C is such a boondoggle of a language... We're condemned to forever explore its every weird nook and cranny for historical reasons, rather than because it is the cleanest, best approach to things possible.

minipci1321 9 years ago | |

C for sure has its weird sides, but does appear much more logical and consistent when observed "from the below", from how-the-hardware-runs perspective.

For example, the shift operators have higher precedence than bitwise masking (and/or/xor) since this way the expressions setting/clearing ranges of bits won't require parentheses (so increased readability) and the masking constants in them will be the narrowest. Loading a wide immediate value into a register sometimes takes several instructions, so such precedence also brings in the least cost as well (nowadays compilers take care of that to some extent).

But people frequently mess up this aspect, use lots of parens (and ending up with wide masks) saying this rule is not intuitive. It is.

armitron 9 years ago | | |

You could attempt to rationalize some of its (terrible) design decisions after-the-fact by finding convenient examples, but compared to the clarity and surety of straight-up assembly, C is a dystopian nightmare of enormous unseen complexity and undefined behavior.

Maro 9 years ago |

I haven't written C in a while, but I think this is pretty stupid. sizeof() is a compile-time thing in C, so it's substituted with a number by the time you get an executable. See:

http://stackoverflow.com/questions/671790/how-does-sizeofarr...

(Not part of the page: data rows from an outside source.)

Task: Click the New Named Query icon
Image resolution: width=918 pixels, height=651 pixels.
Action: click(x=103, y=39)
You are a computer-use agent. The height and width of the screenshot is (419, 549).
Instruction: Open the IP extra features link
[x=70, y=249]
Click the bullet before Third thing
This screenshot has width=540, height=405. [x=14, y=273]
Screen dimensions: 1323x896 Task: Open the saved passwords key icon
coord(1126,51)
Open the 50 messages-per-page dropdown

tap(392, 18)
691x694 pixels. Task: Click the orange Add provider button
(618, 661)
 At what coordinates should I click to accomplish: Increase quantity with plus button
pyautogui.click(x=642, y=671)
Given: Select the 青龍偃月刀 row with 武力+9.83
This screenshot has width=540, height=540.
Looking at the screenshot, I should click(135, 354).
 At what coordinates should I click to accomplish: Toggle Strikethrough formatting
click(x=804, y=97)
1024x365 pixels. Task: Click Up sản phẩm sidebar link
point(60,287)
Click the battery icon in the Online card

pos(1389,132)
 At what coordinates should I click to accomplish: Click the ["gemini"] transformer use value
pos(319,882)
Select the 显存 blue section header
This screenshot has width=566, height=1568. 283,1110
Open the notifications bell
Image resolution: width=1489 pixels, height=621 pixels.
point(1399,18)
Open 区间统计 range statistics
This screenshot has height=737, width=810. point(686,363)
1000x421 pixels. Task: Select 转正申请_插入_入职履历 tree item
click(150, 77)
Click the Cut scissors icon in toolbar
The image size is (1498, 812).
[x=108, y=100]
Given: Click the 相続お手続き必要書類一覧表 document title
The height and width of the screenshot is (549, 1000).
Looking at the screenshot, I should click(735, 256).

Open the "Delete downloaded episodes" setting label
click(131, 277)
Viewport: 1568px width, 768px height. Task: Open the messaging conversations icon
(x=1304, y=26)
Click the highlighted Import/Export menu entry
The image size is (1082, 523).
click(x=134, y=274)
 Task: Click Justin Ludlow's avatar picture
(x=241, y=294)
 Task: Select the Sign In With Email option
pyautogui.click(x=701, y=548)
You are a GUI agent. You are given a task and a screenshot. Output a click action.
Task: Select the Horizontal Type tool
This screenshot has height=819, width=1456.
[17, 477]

I think this is effectively doing the same thing, but in a non-standard way; ie. I think `int n = (&arr)[1] - arr;` is substituted with the actual the number by the compiler the same way sizeof() would be, only noone will know wtf is going on.

Disclaimer: I didn't look at the generated code to confirm; I guess it could even be compiler/runtime dependent.

dllthomas 9 years ago | |

I don't think anyone is proposing that people use this. I read it as an exercise to stretch our understanding of other bits of the language.